Assignment: Repeat each record that follows, keeping it identical.

Task inputs:
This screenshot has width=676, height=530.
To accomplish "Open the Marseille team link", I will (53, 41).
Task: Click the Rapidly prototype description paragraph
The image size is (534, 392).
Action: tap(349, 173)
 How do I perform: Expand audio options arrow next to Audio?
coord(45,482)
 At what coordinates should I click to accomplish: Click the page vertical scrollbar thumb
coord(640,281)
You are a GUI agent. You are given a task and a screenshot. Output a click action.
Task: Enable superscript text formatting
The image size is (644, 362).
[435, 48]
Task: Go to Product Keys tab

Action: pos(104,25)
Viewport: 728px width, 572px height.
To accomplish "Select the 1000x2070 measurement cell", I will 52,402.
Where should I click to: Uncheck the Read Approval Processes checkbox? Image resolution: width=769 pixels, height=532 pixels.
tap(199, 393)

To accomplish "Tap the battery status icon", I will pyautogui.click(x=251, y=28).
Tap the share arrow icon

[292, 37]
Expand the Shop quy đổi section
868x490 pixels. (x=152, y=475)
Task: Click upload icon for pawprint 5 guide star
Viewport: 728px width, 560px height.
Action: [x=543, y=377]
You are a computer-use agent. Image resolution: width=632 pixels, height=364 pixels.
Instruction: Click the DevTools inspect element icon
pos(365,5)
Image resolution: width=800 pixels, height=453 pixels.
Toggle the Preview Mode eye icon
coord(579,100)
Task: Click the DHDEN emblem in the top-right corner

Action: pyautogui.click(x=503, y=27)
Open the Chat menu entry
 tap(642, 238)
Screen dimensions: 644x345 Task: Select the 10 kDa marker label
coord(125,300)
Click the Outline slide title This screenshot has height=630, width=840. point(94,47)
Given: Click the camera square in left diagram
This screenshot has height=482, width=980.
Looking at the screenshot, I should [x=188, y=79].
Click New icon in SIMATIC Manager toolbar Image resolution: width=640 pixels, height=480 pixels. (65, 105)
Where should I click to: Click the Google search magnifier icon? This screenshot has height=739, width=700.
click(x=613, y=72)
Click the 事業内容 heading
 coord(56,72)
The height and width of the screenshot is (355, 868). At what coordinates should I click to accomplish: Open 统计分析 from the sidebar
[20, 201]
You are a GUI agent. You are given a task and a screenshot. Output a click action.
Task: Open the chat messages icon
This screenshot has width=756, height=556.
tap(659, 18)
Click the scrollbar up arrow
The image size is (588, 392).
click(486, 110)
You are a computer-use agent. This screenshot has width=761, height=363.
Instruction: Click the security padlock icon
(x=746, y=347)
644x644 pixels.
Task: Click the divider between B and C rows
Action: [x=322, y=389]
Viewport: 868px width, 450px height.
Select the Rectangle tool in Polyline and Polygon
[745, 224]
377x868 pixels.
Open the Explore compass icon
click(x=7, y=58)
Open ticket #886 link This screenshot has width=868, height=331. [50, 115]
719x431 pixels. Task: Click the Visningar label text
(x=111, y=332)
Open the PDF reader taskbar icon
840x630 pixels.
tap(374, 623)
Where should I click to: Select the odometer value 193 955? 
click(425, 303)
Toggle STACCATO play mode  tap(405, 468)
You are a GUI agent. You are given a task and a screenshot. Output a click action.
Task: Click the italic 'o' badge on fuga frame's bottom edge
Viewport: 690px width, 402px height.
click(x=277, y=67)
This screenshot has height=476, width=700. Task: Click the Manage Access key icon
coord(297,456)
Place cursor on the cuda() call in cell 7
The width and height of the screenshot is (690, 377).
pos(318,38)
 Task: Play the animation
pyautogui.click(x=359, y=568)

Exercise solution:
This screenshot has width=676, height=530.
To accomplish "Open the Marseille team link", I will (53, 41).
Task: Click the Rapidly prototype description paragraph
The image size is (534, 392).
Action: tap(349, 173)
 How do I perform: Expand audio options arrow next to Audio?
coord(45,482)
 At what coordinates should I click to accomplish: Click the page vertical scrollbar thumb
coord(640,281)
You are a GUI agent. You are given a task and a screenshot. Output a click action.
Task: Enable superscript text formatting
The image size is (644, 362).
[435, 48]
Task: Go to Product Keys tab

Action: pos(104,25)
Viewport: 728px width, 572px height.
To accomplish "Select the 1000x2070 measurement cell", I will 52,402.
Where should I click to: Uncheck the Read Approval Processes checkbox? Image resolution: width=769 pixels, height=532 pixels.
tap(199, 393)

To accomplish "Tap the battery status icon", I will pyautogui.click(x=251, y=28).
Tap the share arrow icon

[292, 37]
Expand the Shop quy đổi section
868x490 pixels. (x=152, y=475)
Task: Click upload icon for pawprint 5 guide star
Viewport: 728px width, 560px height.
Action: [x=543, y=377]
You are a computer-use agent. Image resolution: width=632 pixels, height=364 pixels.
Instruction: Click the DevTools inspect element icon
pos(365,5)
Image resolution: width=800 pixels, height=453 pixels.
Toggle the Preview Mode eye icon
coord(579,100)
Task: Click the DHDEN emblem in the top-right corner

Action: pyautogui.click(x=503, y=27)
Open the Chat menu entry
 tap(642, 238)
Screen dimensions: 644x345 Task: Select the 10 kDa marker label
coord(125,300)
Click the Outline slide title This screenshot has height=630, width=840. point(94,47)
Given: Click the camera square in left diagram
This screenshot has height=482, width=980.
Looking at the screenshot, I should [x=188, y=79].
Click New icon in SIMATIC Manager toolbar Image resolution: width=640 pixels, height=480 pixels. (65, 105)
Where should I click to: Click the Google search magnifier icon? This screenshot has height=739, width=700.
click(x=613, y=72)
Click the 事業内容 heading
 coord(56,72)
The height and width of the screenshot is (355, 868). At what coordinates should I click to accomplish: Open 统计分析 from the sidebar
[20, 201]
You are a GUI agent. You are given a task and a screenshot. Output a click action.
Task: Open the chat messages icon
This screenshot has width=756, height=556.
tap(659, 18)
Click the scrollbar up arrow
The image size is (588, 392).
click(486, 110)
You are a computer-use agent. This screenshot has width=761, height=363.
Instruction: Click the security padlock icon
(x=746, y=347)
644x644 pixels.
Task: Click the divider between B and C rows
Action: [x=322, y=389]
Viewport: 868px width, 450px height.
Select the Rectangle tool in Polyline and Polygon
[745, 224]
377x868 pixels.
Open the Explore compass icon
click(x=7, y=58)
Open ticket #886 link This screenshot has width=868, height=331. [50, 115]
719x431 pixels. Task: Click the Visningar label text
(x=111, y=332)
Open the PDF reader taskbar icon
840x630 pixels.
tap(374, 623)
Where should I click to: Select the odometer value 193 955? 
click(425, 303)
Toggle STACCATO play mode  tap(405, 468)
You are a GUI agent. You are given a task and a screenshot. Output a click action.
Task: Click the italic 'o' badge on fuga frame's bottom edge
Viewport: 690px width, 402px height.
click(x=277, y=67)
This screenshot has height=476, width=700. Task: Click the Manage Access key icon
coord(297,456)
Place cursor on the cuda() call in cell 7
The width and height of the screenshot is (690, 377).
pos(318,38)
 Task: Play the animation
pyautogui.click(x=359, y=568)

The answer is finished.